Brano di testo =
--------------------------------------------------

Tallinn e Riga sono collegate da una strada che corre dritta attraverso l’entroterra estone e, all’altezza di Pärnu, si accosta al golfo di Riga fino a raggiungere la capitale lettone. Pärnu non è propriamente una località turistica, uno di quei posti in cui si va di proposito. Forse è semplicemente uno di quei luoghi da cui non ci si aspetta molto, ma che in fondo, a modo loro, riserbano delle sorprese.
Anni fa presi un volo per l’Estonia, era febbraio. «Vieni, ce la giriamo un po’ in autostop», mi disse lui. «Se poi andiamo verso sud, rientro da Riga», risposi. L’idea mi esaltava, ma allo stesso tempo ero un po’ dubbiosa, mi chiedevo chi mai al giorno d’oggi avrebbe tirato su due autostoppisti. Comunque mi sembrava che le premesse per un viaggio interessante ci fossero tutte. Come al solito, non avevamo piani precisi per quei giorni, e il fatto che restassi un po’ di tempo giocava a favore della nostra tendenza all’improvvisazione. «Domani potremmo andare a Rummu e il giorno dopo incamminarci verso Riga», mi disse un pomeriggio. Così due giorni dopo, non troppo di buon’ora, provammo a partire per la Lettonia.

--------------------------------------------------

Il tuo obiettivo =
Nel brano sulla strada tra Tallinn e Riga, in quale punto la strada si avvicina al golfo di Riga?

Dati forniti =
--------------------------------------------------

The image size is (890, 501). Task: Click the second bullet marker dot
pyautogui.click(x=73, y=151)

--------------------------------------------------

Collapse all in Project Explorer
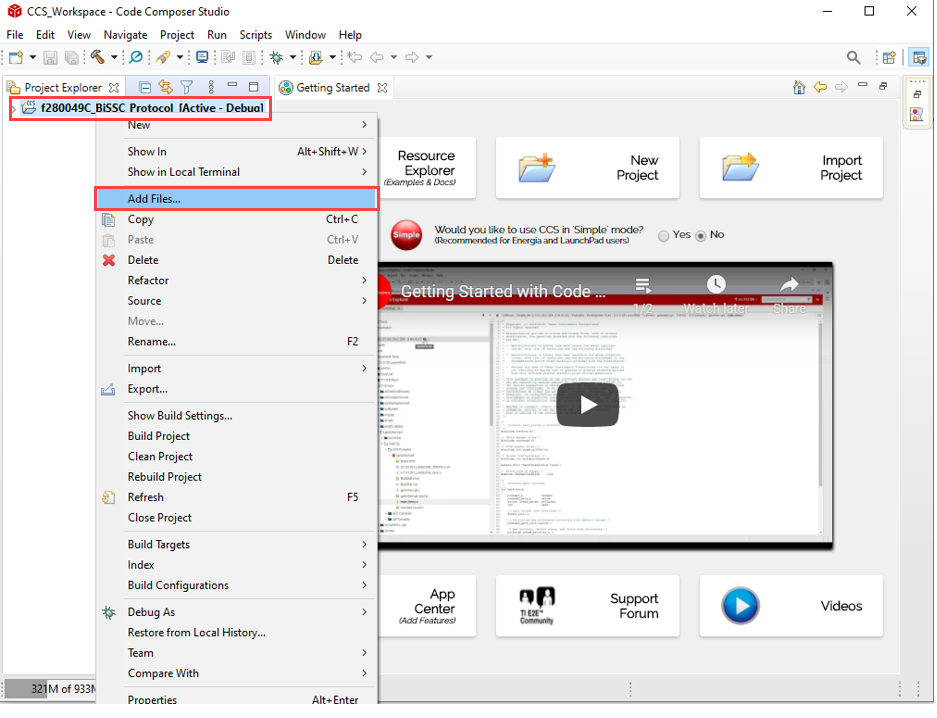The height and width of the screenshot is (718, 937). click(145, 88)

--------------------------------------------------

Risposta =
All'altezza di Pärnu.